• _HOW TO COMPLETE THIS TASK_
Take the lines from the one with "The width and" through the end of the material below and repeat them exactly, dropping every picture.

• _MATERIAL TO PROCESS_
▼▼▼

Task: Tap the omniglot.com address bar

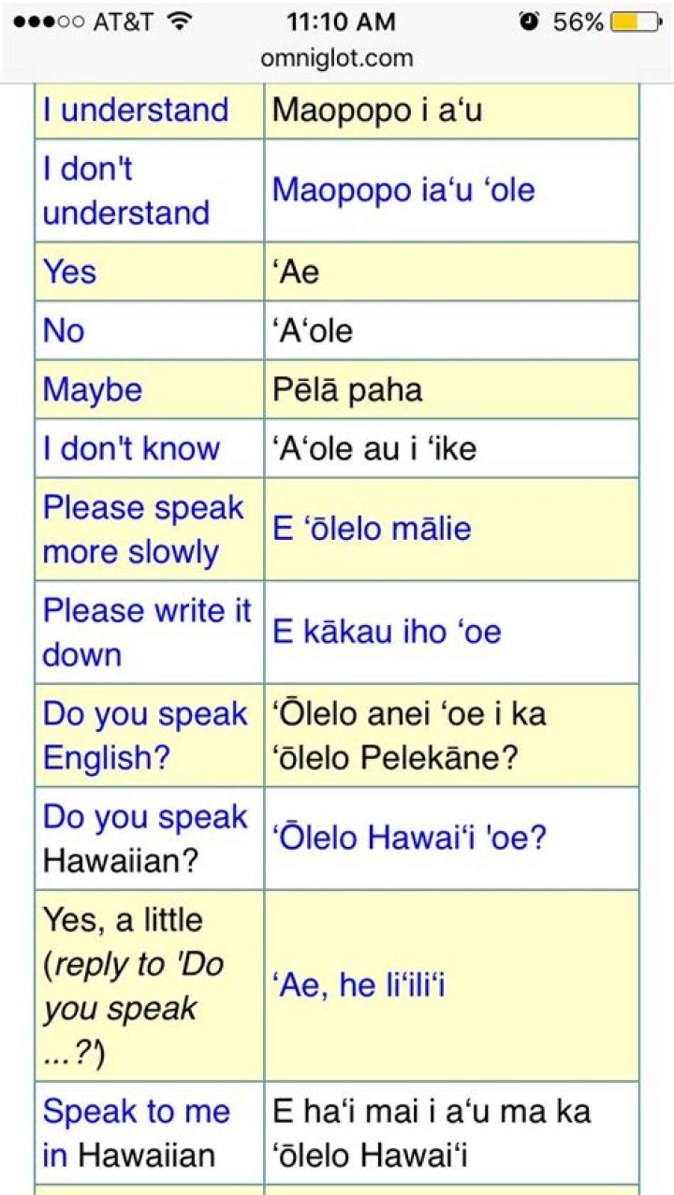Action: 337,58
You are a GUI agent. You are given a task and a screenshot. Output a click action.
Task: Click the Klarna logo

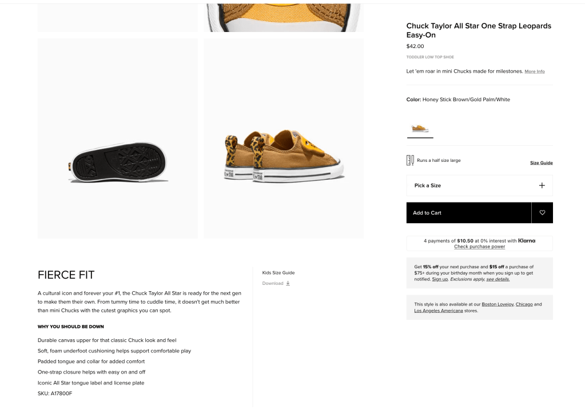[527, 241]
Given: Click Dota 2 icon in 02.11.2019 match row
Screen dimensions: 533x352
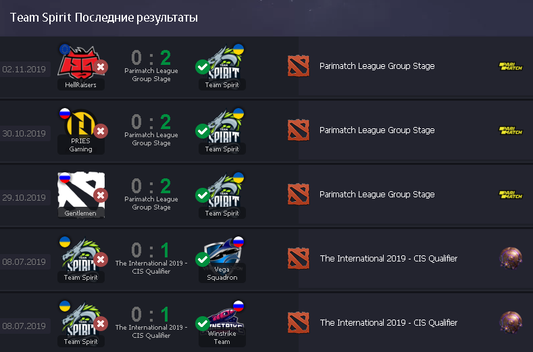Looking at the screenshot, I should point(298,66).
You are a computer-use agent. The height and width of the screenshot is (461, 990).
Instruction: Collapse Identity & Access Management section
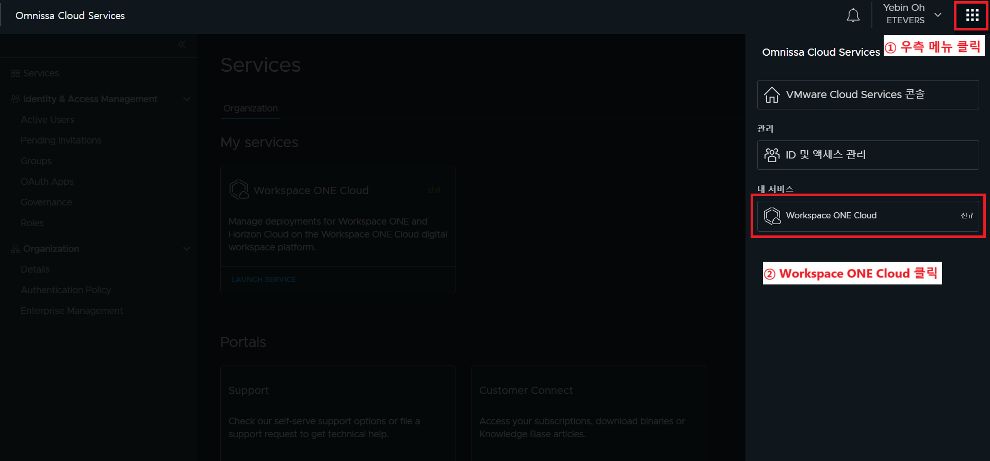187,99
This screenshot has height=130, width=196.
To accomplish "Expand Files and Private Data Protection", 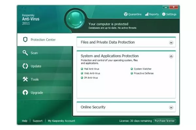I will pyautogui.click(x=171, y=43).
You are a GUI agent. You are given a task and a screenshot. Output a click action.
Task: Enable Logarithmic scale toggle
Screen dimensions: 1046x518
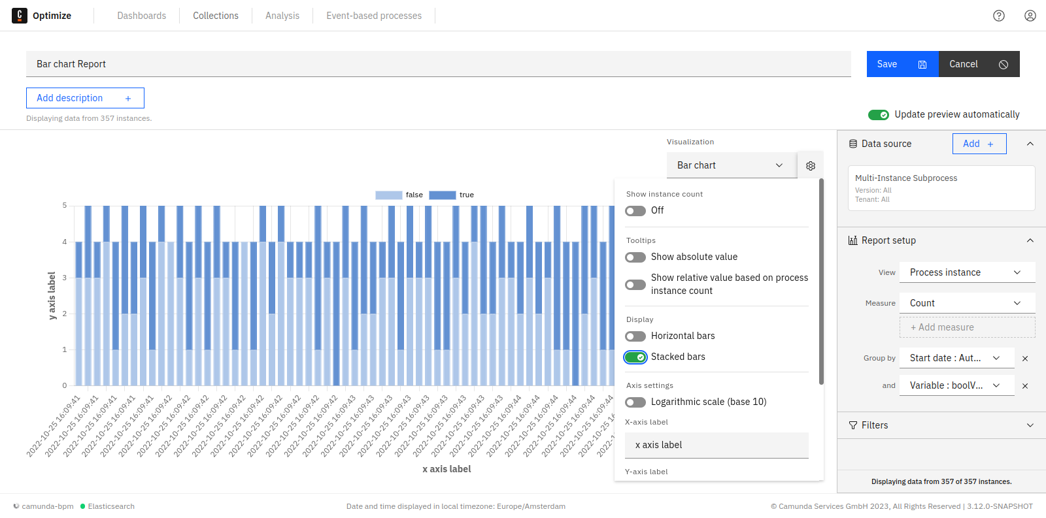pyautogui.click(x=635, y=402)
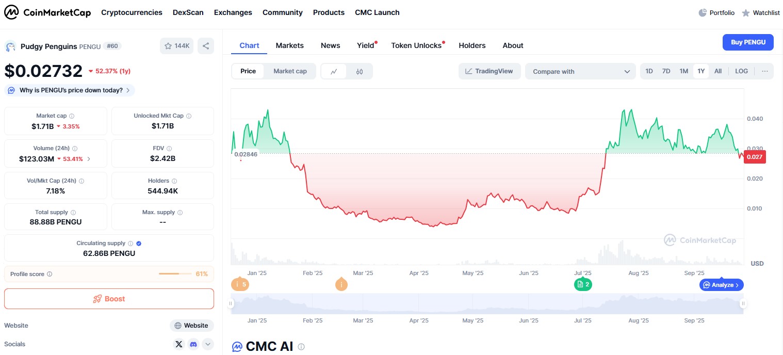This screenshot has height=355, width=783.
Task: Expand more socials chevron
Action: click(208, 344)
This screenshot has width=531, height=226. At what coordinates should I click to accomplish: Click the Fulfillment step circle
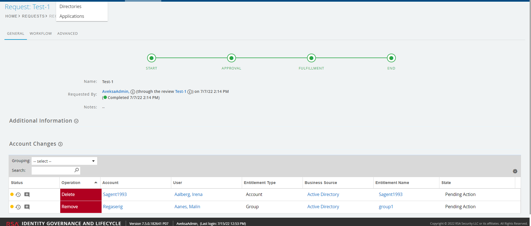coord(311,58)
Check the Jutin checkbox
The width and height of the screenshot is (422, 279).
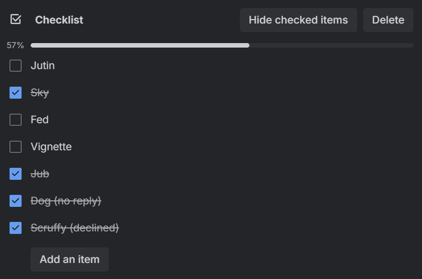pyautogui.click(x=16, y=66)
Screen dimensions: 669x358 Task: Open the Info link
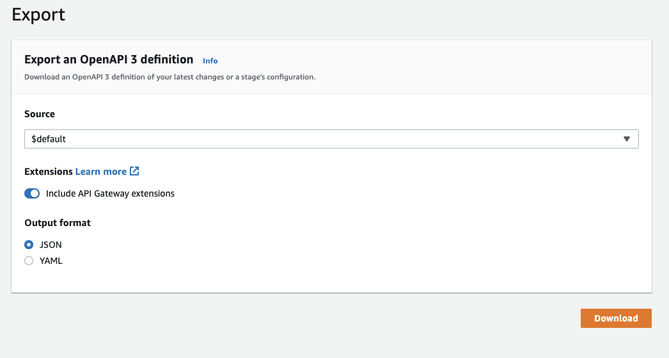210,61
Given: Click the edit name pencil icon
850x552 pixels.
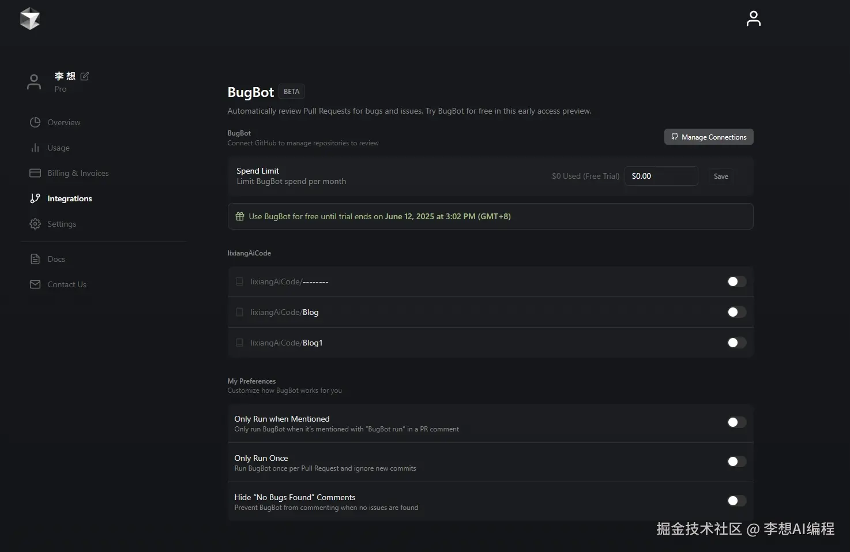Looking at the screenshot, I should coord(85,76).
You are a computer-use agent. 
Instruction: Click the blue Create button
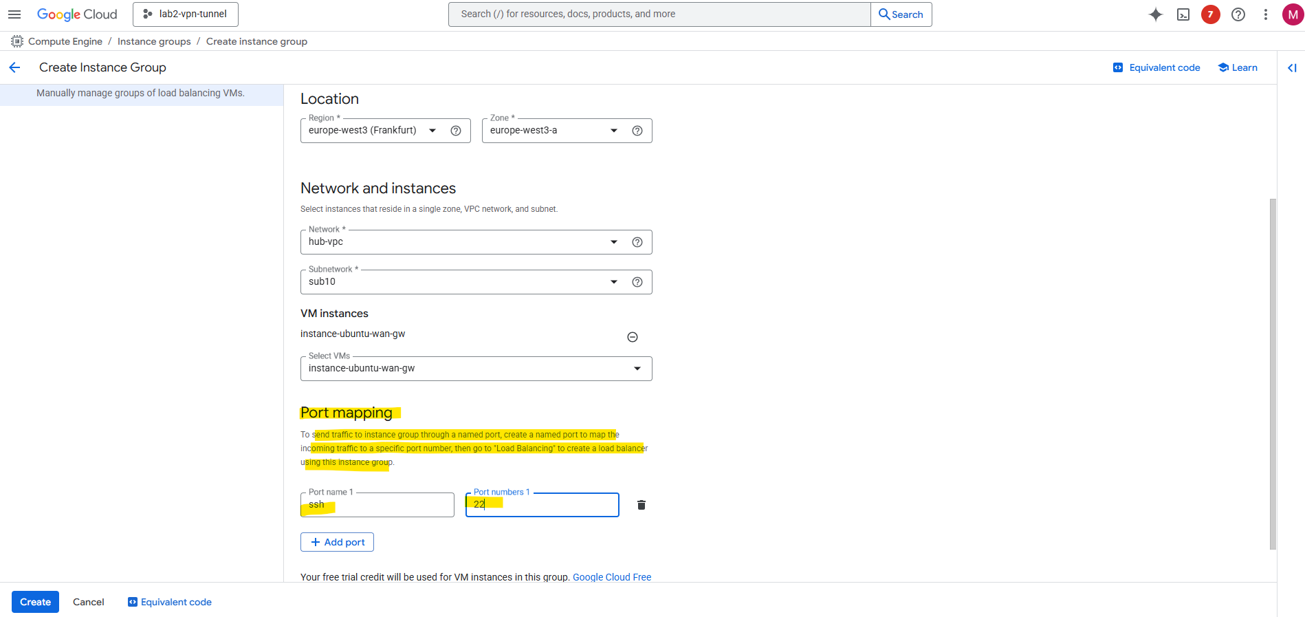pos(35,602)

▲▲▲

• _RESULT FOR THIS EXERCISE_
The width and height of the screenshot is (422, 279).
pyautogui.click(x=16, y=66)
Screen dimensions: 669x358 Task: Open the Info link
210,61
Given: Click the edit name pencil icon
850x552 pixels.
Looking at the screenshot, I should coord(85,76).
You are a computer-use agent. 
Instruction: Click the blue Create button
pos(35,602)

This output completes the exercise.